- Collection type
- Object
- Description
- Ivory drill bow, carved with hunting scenes
- Geographical reference
- Western USA Alaska Icy Cape Point Barrow
- Cultural groups
- Western Inuit
- Person
- Maker Unknown Maker
- Field collector Robert Dunn
- PRM source Augustus Henry Lane Fox Pitt Rivers founding collection
- Date / Period
- Date made: Before 1874
- Date collected
- 1826?
- Acquisition information
- Donated: 1884
- Materials and processes
- Material Walrus Ivory Tooth Animal, Process Carved
- Dimensions
- Length: max 377 mm
- Object numbers
- Accession number: 1884.98.47 PR Cat other PR nos: 2794
- Research and responses
In Primitive Warfare II (read Friday June 5th 1868) Pitt-Rivers describes 2 hafted projectile points collected 'from the Esquimaux, between Icy Cape and Point Barrow' which he purchased from someone who had 'bought them himself from that locality'. He illustrated these 2 objects on Plate XVIII (numbers 163 and 164), to show 'the mode of fixing [arrow-heads and spear-heads] in their shafts' (p. 419). Presumably this object is part of the material obtained from Alaska in this purchase. Pitt-Rivers' source may have been Beechey, or someone who travelled with him (cf. 1886.1.787) [Dan Hicks 20/09/2012]
- Associated publications
- Bockstoce, 1977: 86 'Belcher collection. Museum No PR 2794. Length 37.7 cm, walrus ivory. According to the PRM Catalogue, collected between Icy Cape and Point Barrow (Fig 66 a-d). Side A of this bow drill shows, from the left, several unidentified objects, then two wrestlers, an unidentified object, a dancer or mythological creature, three caribou, two unidentified objects, two wrestlers or dogs, an umiak and possibly three dogs, an unidentified object, two walruses two men and two mythological creatures and one man. Side B has some unidentified objects at the left followed by a scene of an umiak and a harpooned whale. These are followed by two wrestlers and then a number of dancer or possibly a mythological scene. Then there is an umiak and paddlers [?paddles] and several caribou being attacked by hunters followed by five human figures. Side C depicts a number of figures of men and dogs near a hill or house, two unidentified figures two umiaks and harpooned whales and some unidentified figures then several figures of men and caribou an unidentified object and probably a beluga.
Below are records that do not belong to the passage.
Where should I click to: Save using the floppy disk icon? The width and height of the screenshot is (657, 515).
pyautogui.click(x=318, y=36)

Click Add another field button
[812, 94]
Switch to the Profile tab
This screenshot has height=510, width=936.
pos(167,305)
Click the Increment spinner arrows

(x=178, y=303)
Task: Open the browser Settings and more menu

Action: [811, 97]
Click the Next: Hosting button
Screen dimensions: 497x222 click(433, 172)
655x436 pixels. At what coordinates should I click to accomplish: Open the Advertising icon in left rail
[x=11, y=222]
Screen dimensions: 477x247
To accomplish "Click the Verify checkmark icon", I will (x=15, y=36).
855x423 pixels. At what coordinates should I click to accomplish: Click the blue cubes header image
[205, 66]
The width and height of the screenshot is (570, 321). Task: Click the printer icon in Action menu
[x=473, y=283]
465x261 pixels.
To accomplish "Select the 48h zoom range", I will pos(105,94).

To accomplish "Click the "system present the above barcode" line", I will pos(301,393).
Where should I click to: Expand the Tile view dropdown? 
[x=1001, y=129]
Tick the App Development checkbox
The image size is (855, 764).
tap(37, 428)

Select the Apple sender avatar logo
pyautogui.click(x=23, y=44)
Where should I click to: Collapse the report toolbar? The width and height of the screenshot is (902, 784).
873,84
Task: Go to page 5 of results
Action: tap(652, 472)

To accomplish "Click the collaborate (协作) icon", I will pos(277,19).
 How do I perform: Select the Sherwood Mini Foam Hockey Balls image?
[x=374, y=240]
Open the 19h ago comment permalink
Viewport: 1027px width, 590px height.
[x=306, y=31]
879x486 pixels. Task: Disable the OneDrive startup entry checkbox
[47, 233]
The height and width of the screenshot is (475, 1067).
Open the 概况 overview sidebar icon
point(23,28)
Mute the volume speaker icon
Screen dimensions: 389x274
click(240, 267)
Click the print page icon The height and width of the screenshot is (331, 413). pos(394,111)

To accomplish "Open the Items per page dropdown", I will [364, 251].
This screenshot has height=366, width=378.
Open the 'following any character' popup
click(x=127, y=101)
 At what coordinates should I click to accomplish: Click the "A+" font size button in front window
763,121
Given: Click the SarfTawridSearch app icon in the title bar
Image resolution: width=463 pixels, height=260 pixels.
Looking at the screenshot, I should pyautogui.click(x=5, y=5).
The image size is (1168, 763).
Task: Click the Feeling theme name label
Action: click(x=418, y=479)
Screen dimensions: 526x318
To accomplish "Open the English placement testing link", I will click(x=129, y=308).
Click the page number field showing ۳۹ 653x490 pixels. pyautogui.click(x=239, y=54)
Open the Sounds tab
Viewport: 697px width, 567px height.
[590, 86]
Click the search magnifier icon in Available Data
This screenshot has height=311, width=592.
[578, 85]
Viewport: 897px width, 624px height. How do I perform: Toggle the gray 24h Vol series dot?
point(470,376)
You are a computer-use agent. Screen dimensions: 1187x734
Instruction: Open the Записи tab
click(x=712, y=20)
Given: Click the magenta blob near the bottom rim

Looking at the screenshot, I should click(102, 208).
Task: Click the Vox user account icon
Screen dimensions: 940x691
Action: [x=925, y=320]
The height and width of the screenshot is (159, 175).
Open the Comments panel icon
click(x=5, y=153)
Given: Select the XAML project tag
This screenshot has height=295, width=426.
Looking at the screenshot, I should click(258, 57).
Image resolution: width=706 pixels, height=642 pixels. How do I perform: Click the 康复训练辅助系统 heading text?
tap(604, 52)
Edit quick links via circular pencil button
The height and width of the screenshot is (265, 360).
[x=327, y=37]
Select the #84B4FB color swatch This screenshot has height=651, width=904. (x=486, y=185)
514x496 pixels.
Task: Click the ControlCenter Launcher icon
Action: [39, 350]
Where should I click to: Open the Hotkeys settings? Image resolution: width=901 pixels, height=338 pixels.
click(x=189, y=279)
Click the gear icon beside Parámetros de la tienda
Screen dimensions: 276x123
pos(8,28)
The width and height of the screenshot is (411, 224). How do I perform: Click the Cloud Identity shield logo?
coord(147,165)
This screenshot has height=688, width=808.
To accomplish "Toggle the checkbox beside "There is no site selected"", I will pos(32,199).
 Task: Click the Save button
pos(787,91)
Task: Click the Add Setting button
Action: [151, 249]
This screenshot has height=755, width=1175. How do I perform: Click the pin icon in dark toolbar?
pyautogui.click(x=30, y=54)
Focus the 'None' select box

Side D is primarily composed of swimming caribou and men in kayaks spearing them. There is also the figure of a whale. The British Museum's Belcher collection also contains two drill bows. [AP Leverhulme project on founding collection 1995-1998]Lane Fox. A.H. 1868. Primitive Warfare II. Journal of the Royal United Services Institution 12 (1868): 399-439. [Dan Hicks 20/09/2012]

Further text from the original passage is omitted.